Outside of the workfare regime, we believe the living-wage movement has been crucial in reintroducing the issue of wages and wage levels out of the context of a firm and its workforce and into the general policy debate. These living-wage fights have led to the passage of more than fifty city and county ordinances requiring significant wage thresholds, mostly for publicly contracted work within these communities. ACORN, SEIU Locals 100 and 880, and other unions and community groups have made a huge contribution in this fight. Current efforts, like the pending initiative in New Orleans to raise the minimum wage by one dollar over the federal level for all workers in the city, could take the fight to the next level.

This work problem is real. Damned if people don’t seem to want to work. They want to be paid fairly, treated with dignity and respect, and they want to think that their jobs are important–the whole package. It strains my imagination to think of the burgeoning service economy, chock-a-block with minimum wage and menial jobs, surviving if citizens could get paid to not work at any level, no matter how pitiful. Firms would be unable to fill some of these jobs without a gun.
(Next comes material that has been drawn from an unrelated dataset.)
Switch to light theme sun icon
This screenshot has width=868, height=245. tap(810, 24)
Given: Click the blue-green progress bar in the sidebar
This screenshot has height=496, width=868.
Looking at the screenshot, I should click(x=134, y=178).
So, as smitten as I am with all of this, and as hard as I have always fallen for the notion of something like the UBI, I just can’t see it happening. With a projected trillion-dollar federal treasury surplus, the silence around a guaranteed annual income for everybody in the national policy debate is deafening. I think we should encourage Van Parijs and the whole UBI debate: rather than fiddle-faddling around about what might be possible, why not push the limits of the dialogue as far as we can get people to go? But the notion that we could move a consensus around income–much less freedom–as an entitlement of the American economy and work culture strikes me as an elegant and delightful fantasy.

I feel like a jaded, forlorn victim of unrequited love. I think we need more and more of this, if for nothing else, just to take the edge off.